(EXTRACTED DATA)

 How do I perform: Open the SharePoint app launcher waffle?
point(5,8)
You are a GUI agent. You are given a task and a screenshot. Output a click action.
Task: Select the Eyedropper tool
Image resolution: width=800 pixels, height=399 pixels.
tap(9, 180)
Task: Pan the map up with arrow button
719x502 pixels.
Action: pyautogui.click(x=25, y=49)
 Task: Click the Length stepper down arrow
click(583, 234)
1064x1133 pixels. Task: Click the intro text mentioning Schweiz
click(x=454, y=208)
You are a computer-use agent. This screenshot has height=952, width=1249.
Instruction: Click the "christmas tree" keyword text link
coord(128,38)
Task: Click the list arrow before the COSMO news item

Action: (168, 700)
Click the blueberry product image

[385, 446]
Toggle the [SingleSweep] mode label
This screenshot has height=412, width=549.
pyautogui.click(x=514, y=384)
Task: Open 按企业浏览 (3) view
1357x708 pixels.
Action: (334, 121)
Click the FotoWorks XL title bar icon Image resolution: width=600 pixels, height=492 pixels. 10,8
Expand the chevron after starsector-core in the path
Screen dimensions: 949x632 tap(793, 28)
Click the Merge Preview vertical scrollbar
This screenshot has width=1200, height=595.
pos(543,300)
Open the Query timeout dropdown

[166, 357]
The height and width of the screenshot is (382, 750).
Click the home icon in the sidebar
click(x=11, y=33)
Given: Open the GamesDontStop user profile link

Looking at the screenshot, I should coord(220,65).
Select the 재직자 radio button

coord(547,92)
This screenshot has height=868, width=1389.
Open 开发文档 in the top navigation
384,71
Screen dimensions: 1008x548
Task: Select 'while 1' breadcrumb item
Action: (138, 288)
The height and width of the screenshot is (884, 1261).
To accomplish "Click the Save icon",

(End EXTRACTED DATA)

- [TASK DIRECTIONS]:
Could you print every record above exactly as it appears?

- [ANSWER FOR THIS EXERCISE]:
 How do I perform: Open the SharePoint app launcher waffle?
point(5,8)
You are a GUI agent. You are given a task and a screenshot. Output a click action.
Task: Select the Eyedropper tool
Image resolution: width=800 pixels, height=399 pixels.
tap(9, 180)
Task: Pan the map up with arrow button
719x502 pixels.
Action: pyautogui.click(x=25, y=49)
 Task: Click the Length stepper down arrow
click(583, 234)
1064x1133 pixels. Task: Click the intro text mentioning Schweiz
click(x=454, y=208)
You are a computer-use agent. This screenshot has height=952, width=1249.
Instruction: Click the "christmas tree" keyword text link
coord(128,38)
Task: Click the list arrow before the COSMO news item

Action: (168, 700)
Click the blueberry product image

[385, 446]
Toggle the [SingleSweep] mode label
This screenshot has height=412, width=549.
pyautogui.click(x=514, y=384)
Task: Open 按企业浏览 (3) view
1357x708 pixels.
Action: (334, 121)
Click the FotoWorks XL title bar icon Image resolution: width=600 pixels, height=492 pixels. 10,8
Expand the chevron after starsector-core in the path
Screen dimensions: 949x632 tap(793, 28)
Click the Merge Preview vertical scrollbar
This screenshot has width=1200, height=595.
pos(543,300)
Open the Query timeout dropdown

[166, 357]
The height and width of the screenshot is (382, 750).
Click the home icon in the sidebar
click(x=11, y=33)
Given: Open the GamesDontStop user profile link

Looking at the screenshot, I should coord(220,65).
Select the 재직자 radio button

coord(547,92)
This screenshot has height=868, width=1389.
Open 开发文档 in the top navigation
384,71
Screen dimensions: 1008x548
Task: Select 'while 1' breadcrumb item
Action: (138, 288)
The height and width of the screenshot is (884, 1261).
To accomplish "Click the Save icon",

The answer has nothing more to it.